Sie verkauft aber weder neue Sättel noch Occasionssättel. Sie bietet stattdessen Unterstützung bei der Suche nach dem richtigen Sattel: «Weil ich als Pferdethermographin zwar eindeutig feststellen kann, DASS der Sattel nicht passt, aber noch nicht wirklich dabei unterstützen konnte, einen für Pferd UND Reiter passenden Sattel zu finden, habe ich zusätzlich die Ausbildung zum Pferdeergonomen bei der Saddlefit4Life-Akademie absolviert. Seitdem kann ich neben der thermographischen Feststellung den Reiter effektiv bei der Suche nach einem passenden Sattel für Pferd UND Reiter unterstützen, indem ich mit den ergonomisch ermittelten Daten dem Sattler optimale Anhaltspunkte für Vorschläge liefern und damit die Suche nach einem geeigneten Sattel deutlich erleichtern kann.»
Voraussetzungen
Um ein möglichst genaues und unverfälschtes Bild zu erhalten, sollten folgende Punkte beachtet werden:
Der optimale Ort für eine Thermographie:
- ist trocken (weder durch Regen, Nieselregen noch Nebel beeinträchtigt)
- hat einen trockenen und ebenen Boden
- ist zugfrei
- ist keiner direkten Sonneneinstrahlung ausgesetzt
- liegt nicht in der Nähe eines Solariums
- ist nicht unter grossen Deckenleuchten (es sei denn, sie sind vollständig ausgekühlt)
- hat keine gefliesten Wände
Das optimal vorbereitete Pferd:
- ist trocken, sauber und hat kein verklebtes Fell
- ist nicht gewaschen
- hat Decke und Stallbandagen am besten 2 h vor der Untersuchung abgenommen bekommen
- ist min. 2 h vor Beginn weder Sonne, Wind oder Nässe (Regen, Nieselregen, Nebel) ausgesetzt gewesen
- hat die Mähne eingeflochten, um beide Halsseiten frei zu halten
- ist 3-4 h vor dem Termin nicht in irgendeiner Form bewegt worden (auch keine Koppel, Transport etc…)
- ist zuvor nicht mit Sprays (Fliegen, Schweif, Mähne, Fell etc.) und Hufölen/-fetten gepflegt worden
- hat nicht unmittelbar vorher eine physiotherapheutische und/oder osteopatische Behandlung erfahren
Praxisbeispiel
Die 23-jährige Paloma hat seit Jahren einen Beckenschiefstand. Die thermische Auffälligkeit im Rücken erscheint nicht wirklich gravierend, da über einen langen Zeitraum der Körper den Zustand als «normal» ansieht und die zusätzliche Versorgung wieder reduziert. Es könnte sich daraus aber auch eine Faszienproblematik entwickelt haben, die durch die aus der Schiefe resultierende Fehlbelastung entstanden sein könnte. Die thermischen Auffälligkeiten der Hufe (Sohlen vorne rechts und hinten links mit erhöhter Wärmeabstrahlung im Bereich des Strahls), und vor allem deren diagonales Vorliegen, sprechen für eine Ursache im Rücken.
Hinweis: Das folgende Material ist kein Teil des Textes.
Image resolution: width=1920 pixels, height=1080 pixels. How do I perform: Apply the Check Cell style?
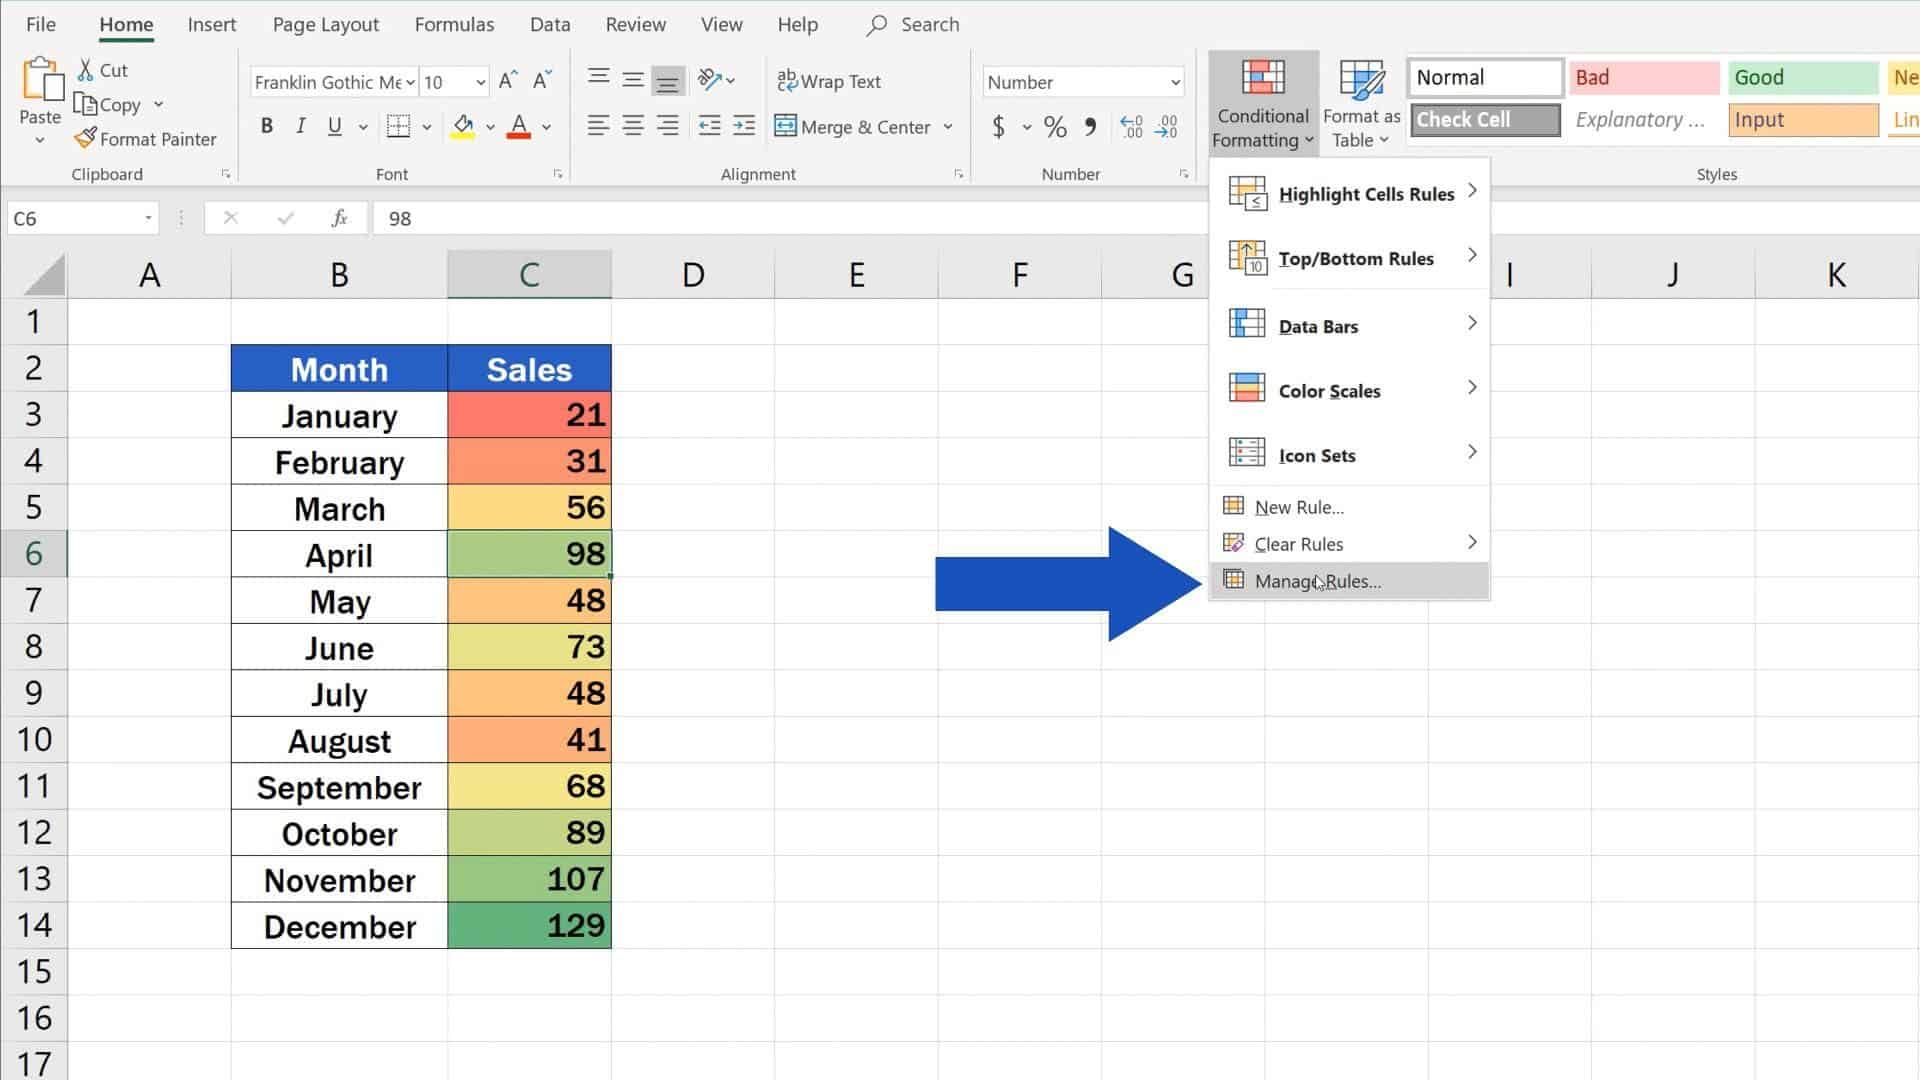tap(1484, 119)
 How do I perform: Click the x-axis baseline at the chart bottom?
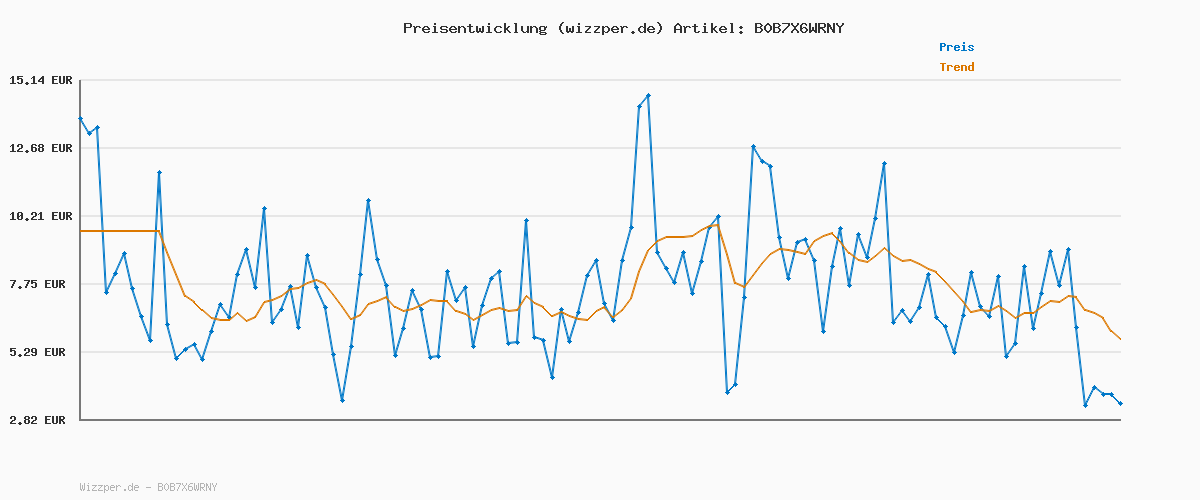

Es sollte jedoch unbedingt tierärztlich abgeklärt werden, dass an den Hufen keine ernsthaft pathologischen Befunde vorliegen. Gegebenenfalls ist es sinnvoll, dass Tierarzt und Physiotherapeut/Osteopath miteinander besprechen, wie vorzugehen ist, um das Thema langfristig für die Stute in den Griff zu bekommen.